Mashed potatoes is one of the most popular dishes on our table. Why do some Housewives this side dish makes a delicious, airy and delicate, while others – like paste? The thing in the important details.
First, for the preparation of mashed potatoes it is best to use a starchy potato varieties – just so the garnish will truly air, writes Today.
There is a very easy way to know how much starch contained in the potatoes. Cut the potatoes into two halves, RUB them together, hand over the tip of one of the halves: if the potatoes stick together and not fall, so in a lot of tuber starch.
Second, before you mash the potatoes into a puree, you need to drain all the liquid in which it is cooked. Then return the pot to the stove and give extra moisture to evaporate. Only then can you add the butter, milk or cream.
The oil that you add to the mashed potatoes must be at room temperature. And milk or cream and warm. This will make the puree a homogenous, without lumps.

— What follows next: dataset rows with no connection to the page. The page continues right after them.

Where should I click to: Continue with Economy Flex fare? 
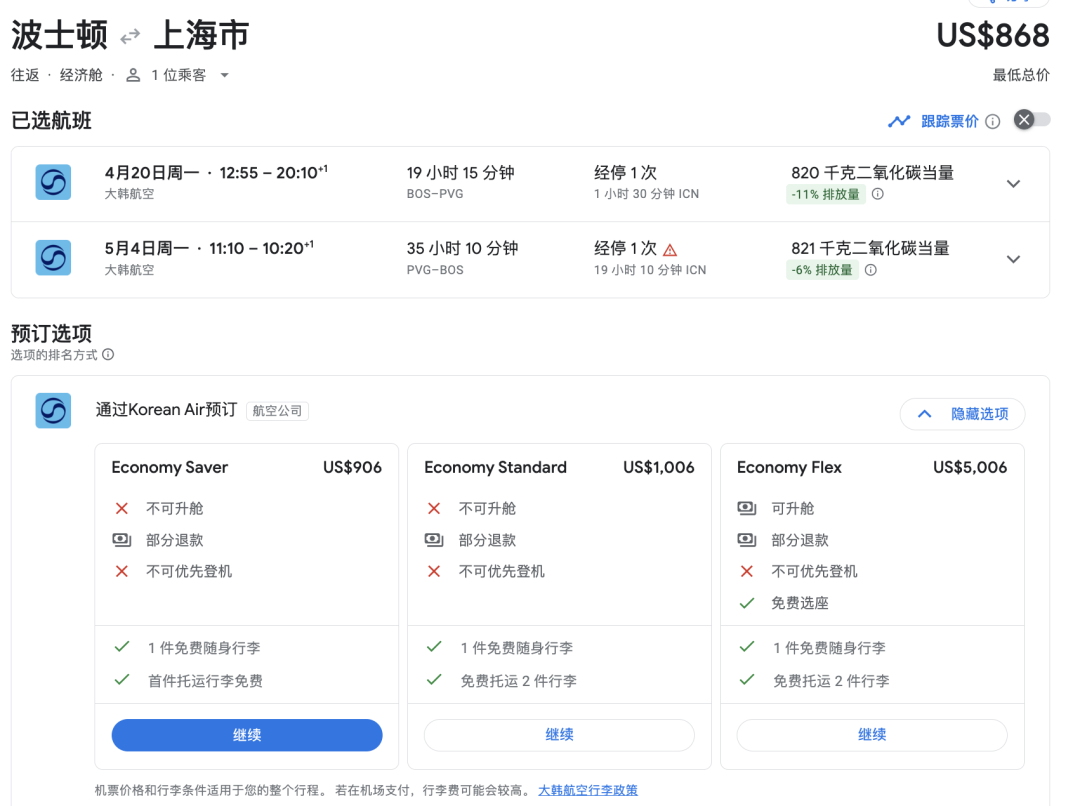(x=871, y=735)
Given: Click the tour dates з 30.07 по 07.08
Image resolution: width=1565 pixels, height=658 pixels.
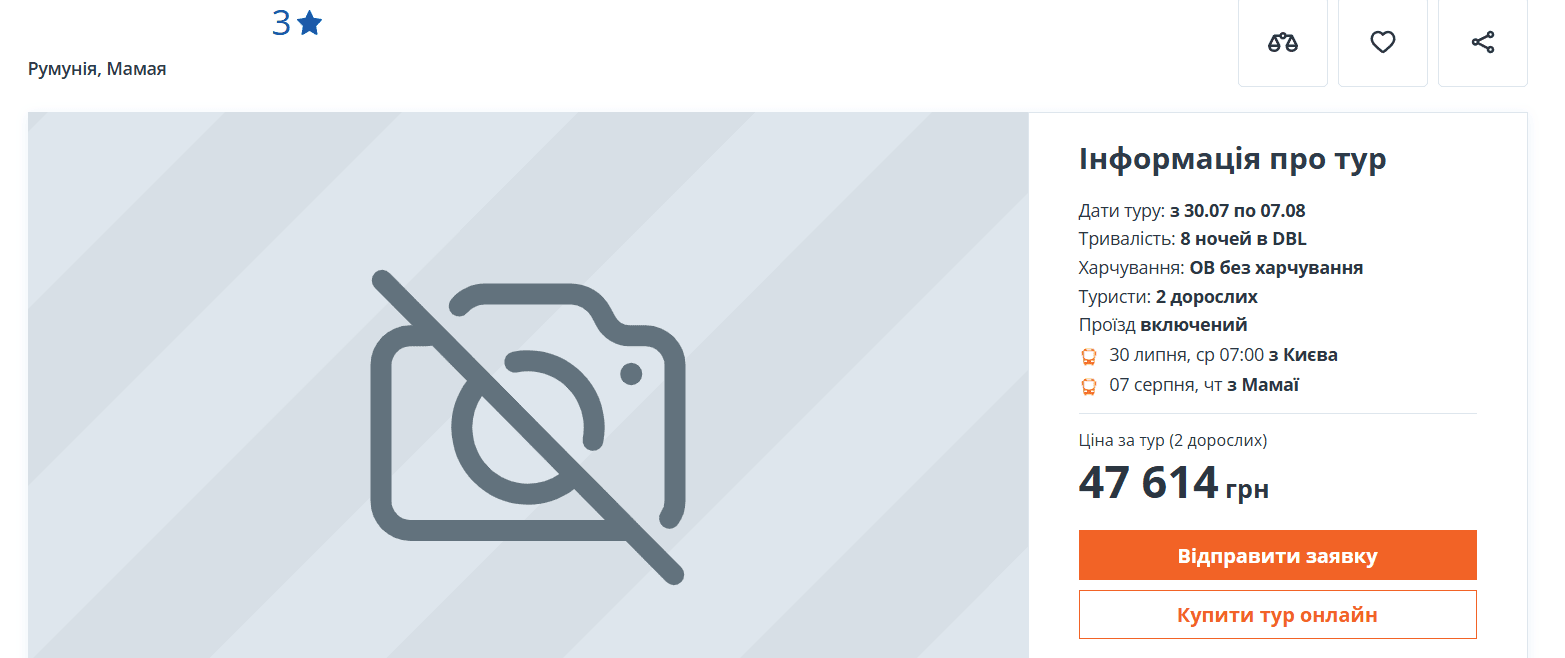Looking at the screenshot, I should click(1238, 211).
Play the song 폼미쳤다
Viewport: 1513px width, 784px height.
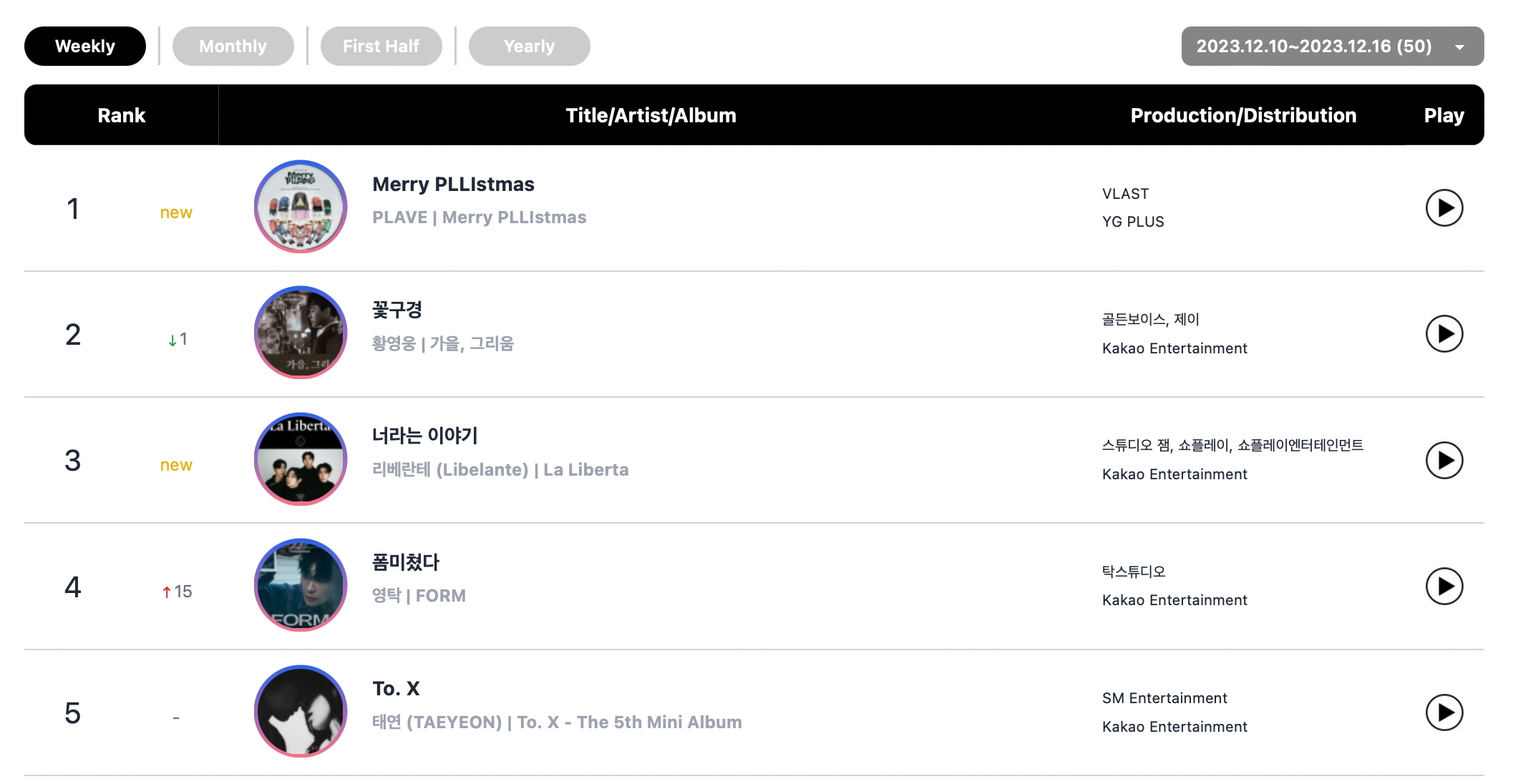1444,587
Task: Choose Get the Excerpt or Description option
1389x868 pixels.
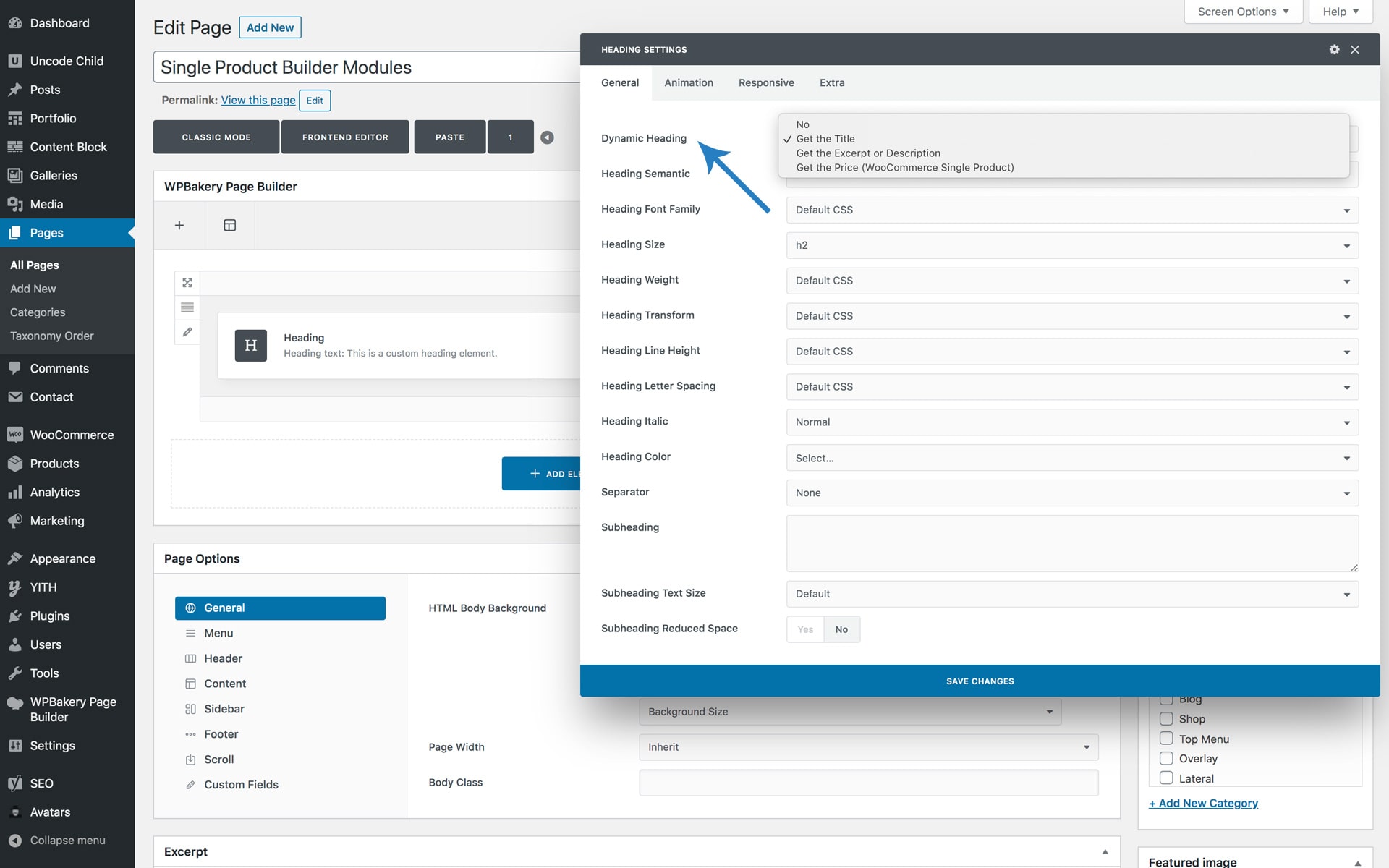Action: (867, 153)
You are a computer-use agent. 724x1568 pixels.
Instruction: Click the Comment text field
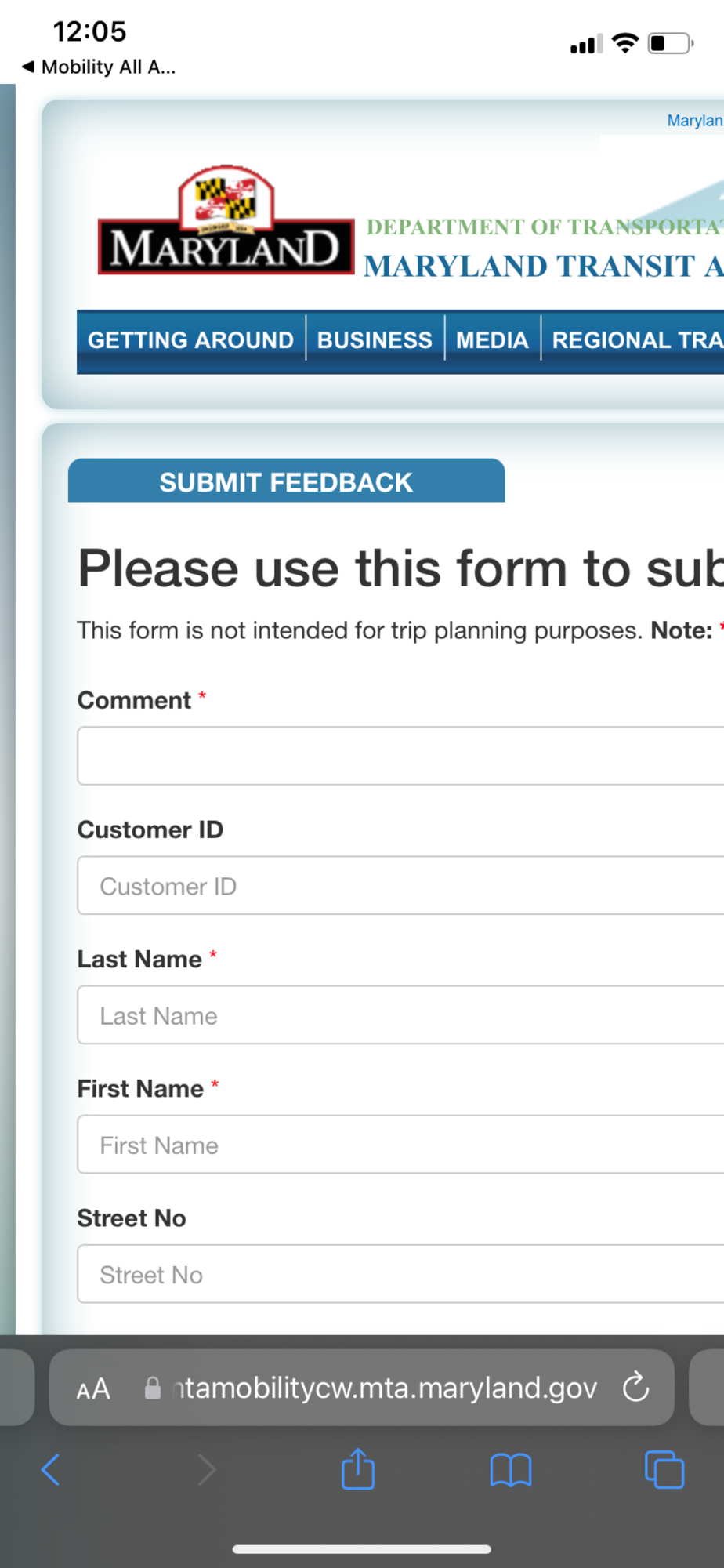click(x=400, y=756)
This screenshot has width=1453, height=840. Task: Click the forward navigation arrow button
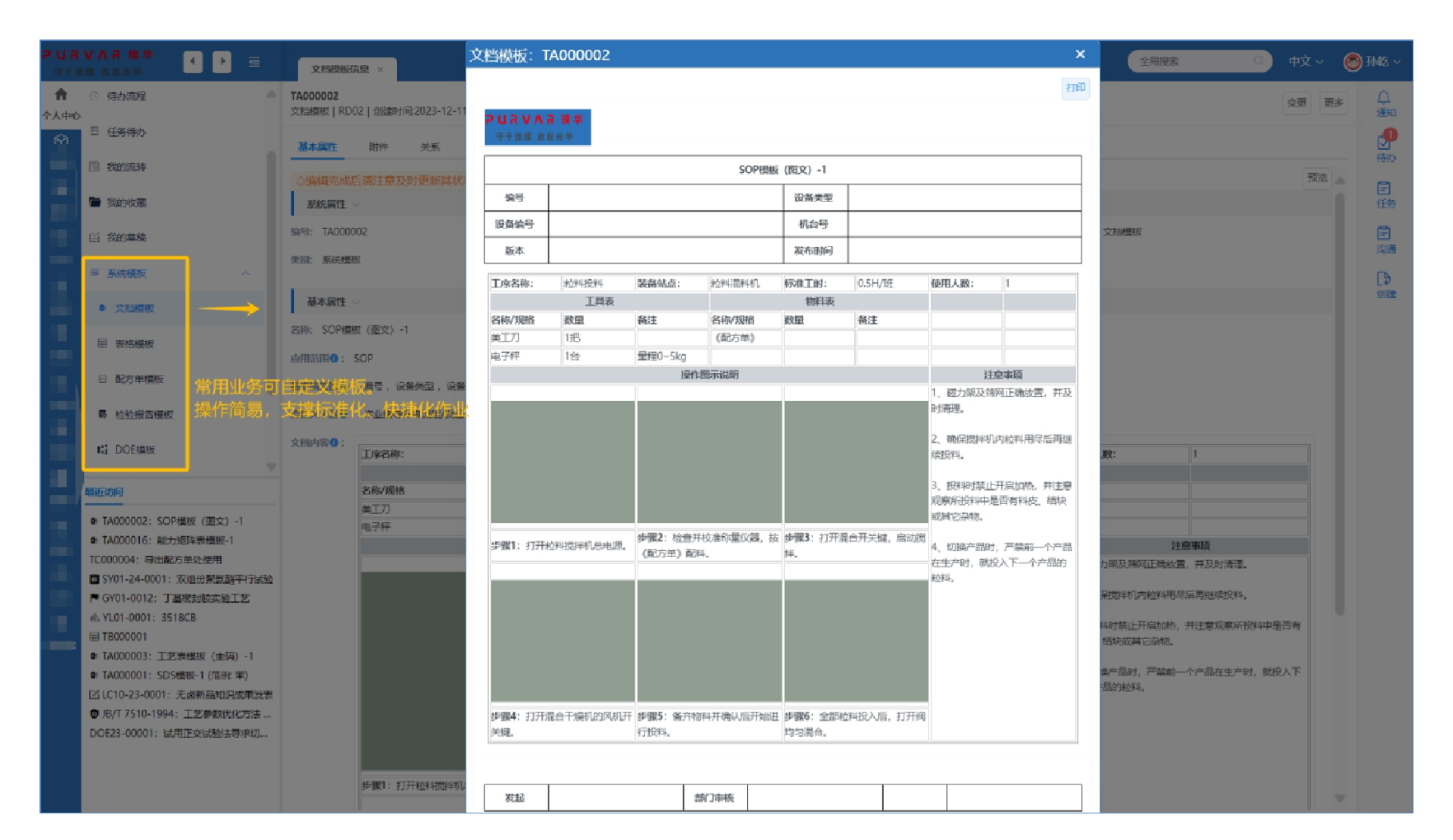222,62
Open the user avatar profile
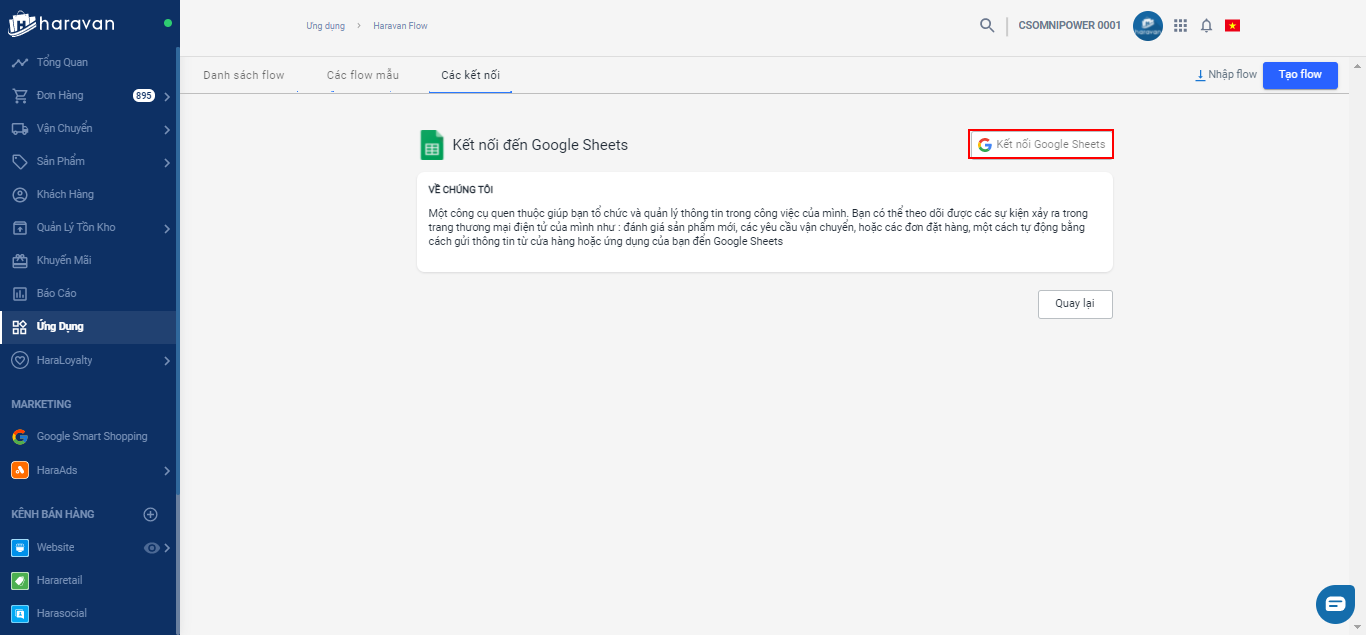Image resolution: width=1366 pixels, height=635 pixels. click(x=1147, y=26)
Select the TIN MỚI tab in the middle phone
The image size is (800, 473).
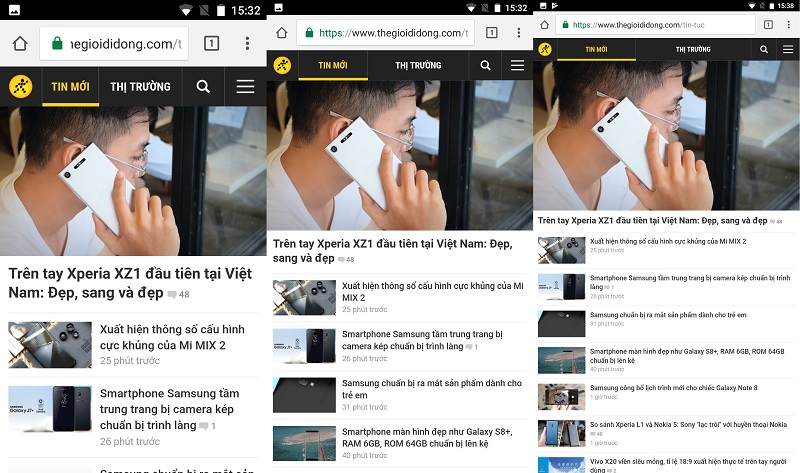(333, 66)
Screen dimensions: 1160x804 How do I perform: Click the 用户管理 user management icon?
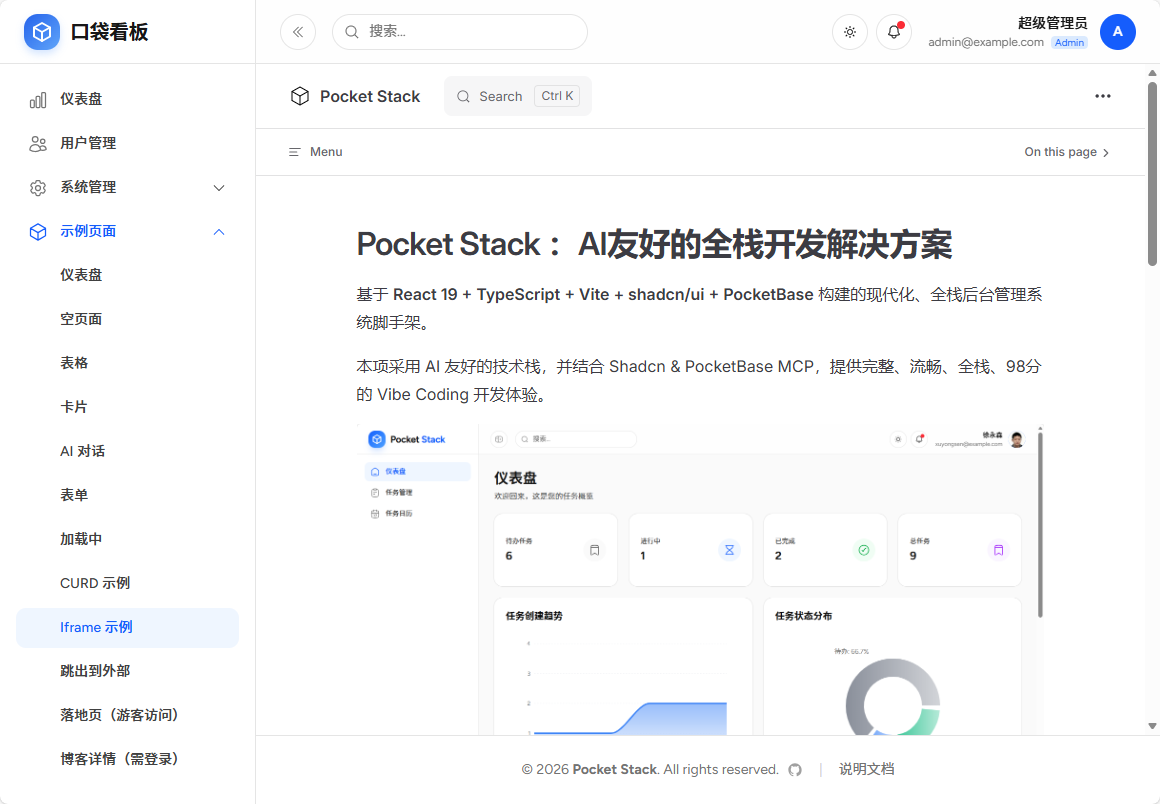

Thirdly, never use for mashing food processor or blender. These kitchen appliances too much to interrupt the potatoes, creating an undesirable starchy consistency, sticky and viscous.
What to do if mashed potatoes turned into paste?
Make it a casserole: spread the puree in a thin layer on the baking dish, then put butter, cheese and breadcrumbs, and bake in a hot oven until Golden brown.